BBC: "The death of the weekly supermarket shop"


Link to web site

" 'I tend to avoid the big stores as there's so much choice and they're very busy,' says Gaynor Francis, a 37-year-old working mum of two.

"She does an online shop once a month, which she supplements with weekly top-up shops, typically at convenience stores, for essentials such as fresh fruit and veg and milk.

"Today she's doing a rare top-up shop at the Sainsbury's Sydenham superstore, a hypermarket in south-east London, but she hasn't enjoyed it and has ended up spending more than she intended.

"... Like many urban areas, competitors to the Sydenham store are not far away. Just five minutes away on foot there's a Lidl, or if you turn the other way a Tesco Express.

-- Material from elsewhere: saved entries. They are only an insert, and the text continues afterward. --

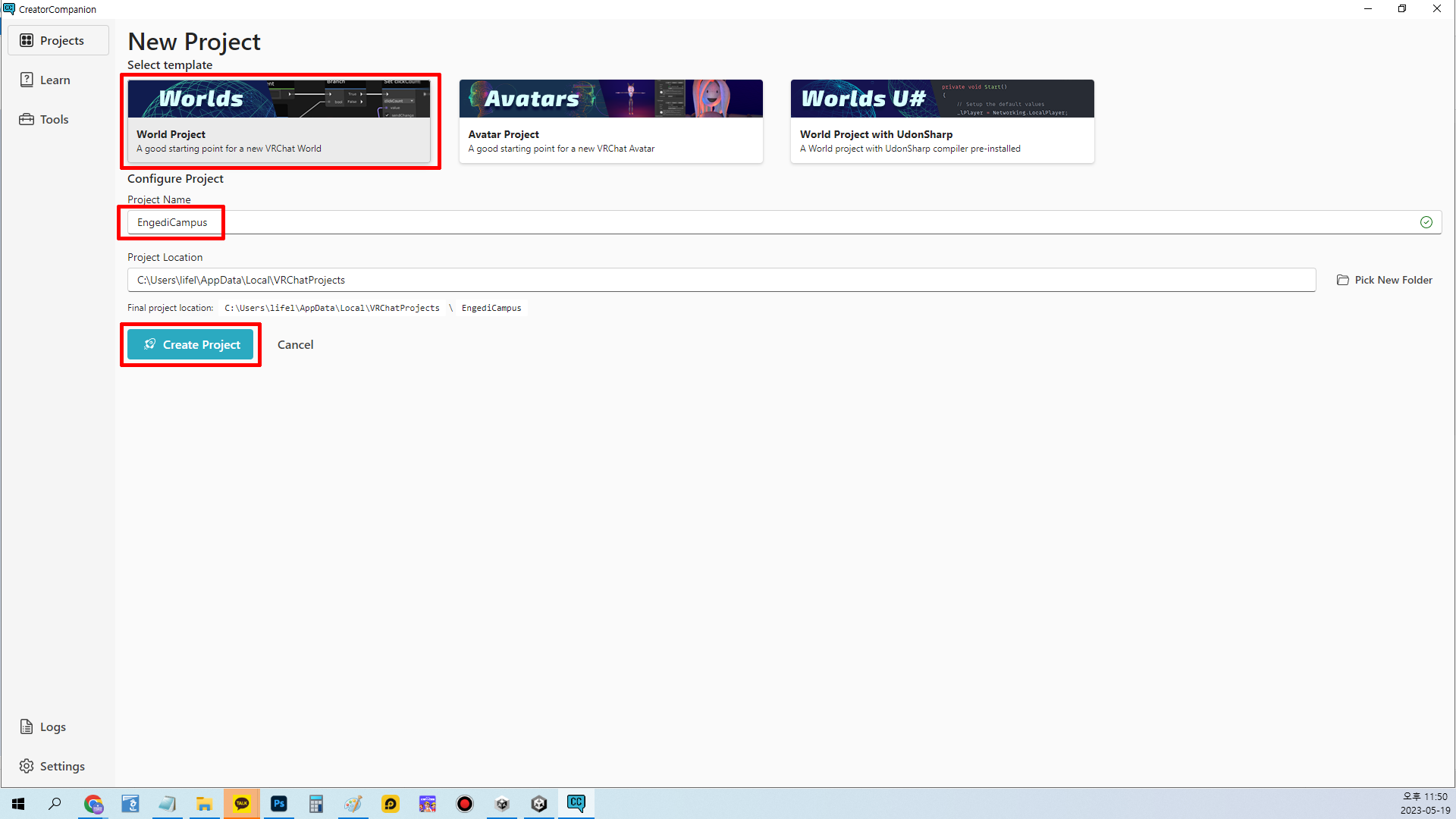This screenshot has height=819, width=1456.
Task: Click the green name validation checkmark
Action: (x=1426, y=222)
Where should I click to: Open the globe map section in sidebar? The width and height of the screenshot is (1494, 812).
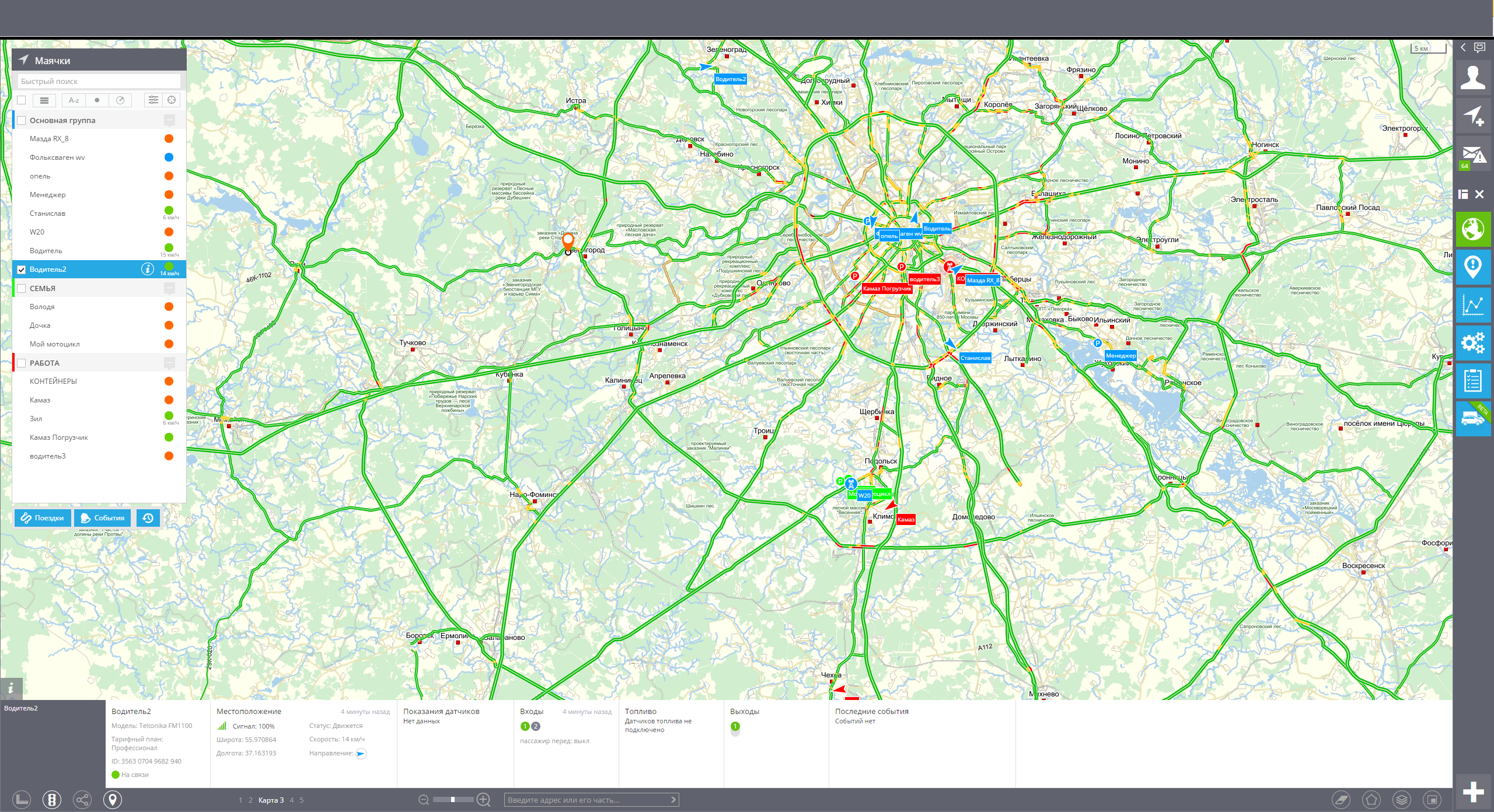coord(1473,229)
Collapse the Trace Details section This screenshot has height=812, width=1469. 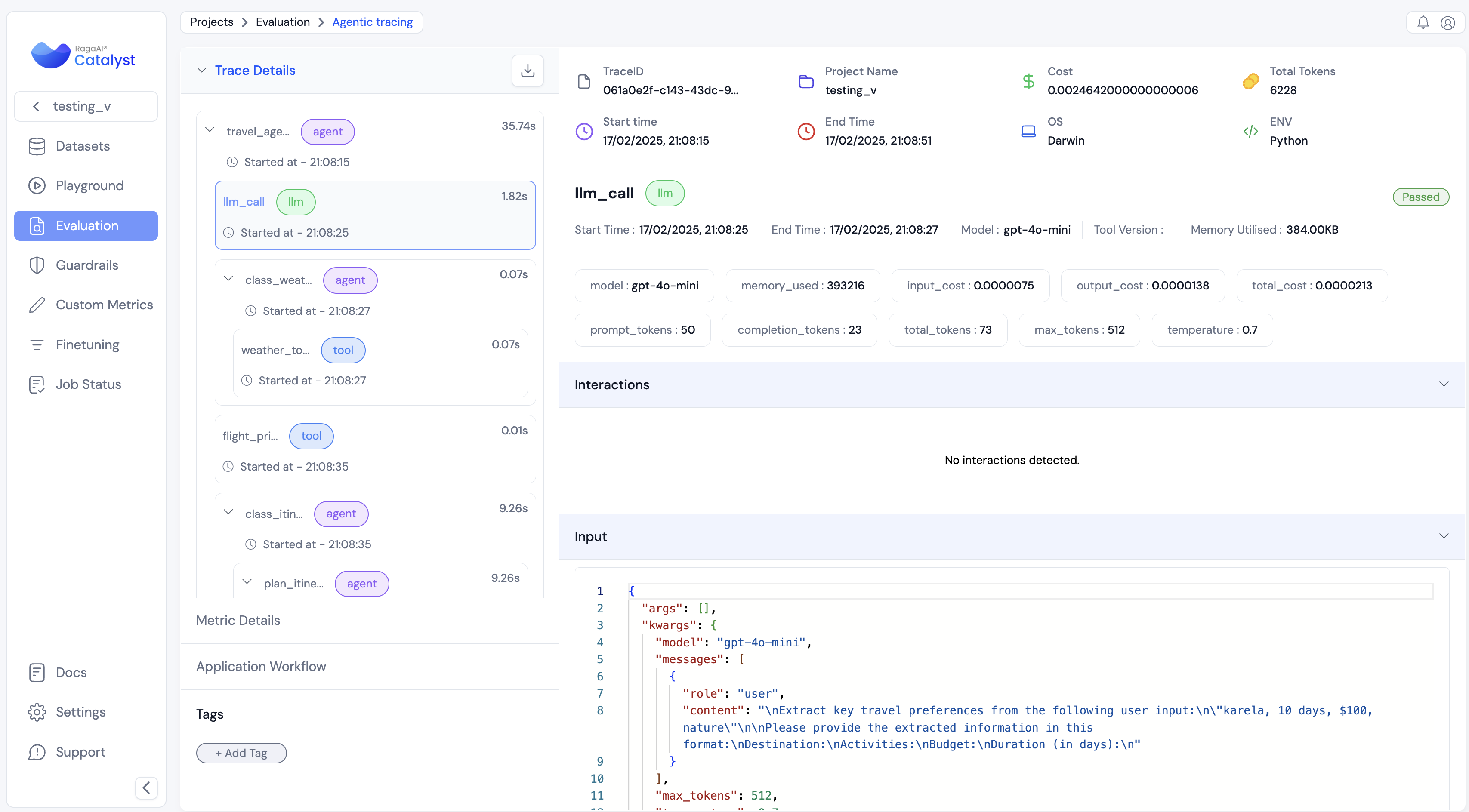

"It's this kind of proximity to rivals that has helped fuel the dramatic change in shopping habits. New Sainsbury's boss Mike Coupe said the industry had 'changed beyond all recognition', with 'customers shopping very differently to the way they were shopping even a year ago'.


The Guardian:
"Why super-markets are on the way out: The business model is as broken as that of banking – and Aldi and Lidl offer no magic fix"

"Empires often seem at their most indomitable shortly before they fall. The march of the supermarket giants across our food and shopping landscape has, until very recently, felt inexorable. There is barely a small town in the country where the big chains have not planted their ring-road retail sheds – however strong the local opposition – and it seemed there was no part of our consuming lives they did not want to capture.

"Yet suddenly here they are in precipitate decline in the UK: Tesco, Sainsbury’s, Morrisons, skirmishing over falling sales, cannibalising their own profits with a price war, belatedly throwing margin cuts at the threat from the German discounters Aldi and Lidl. Asda’s parent company, Walmart, has cut its profits forecast too.

"Tesco, its share price plummeting, has beaten a strategic retreat from brand new multimillion-pound stores while regulators investigate the extraordinary scandal of a £250m hole in its accounts. The fall of this empire looks as though it will be fast. I believe it will also be irreversible."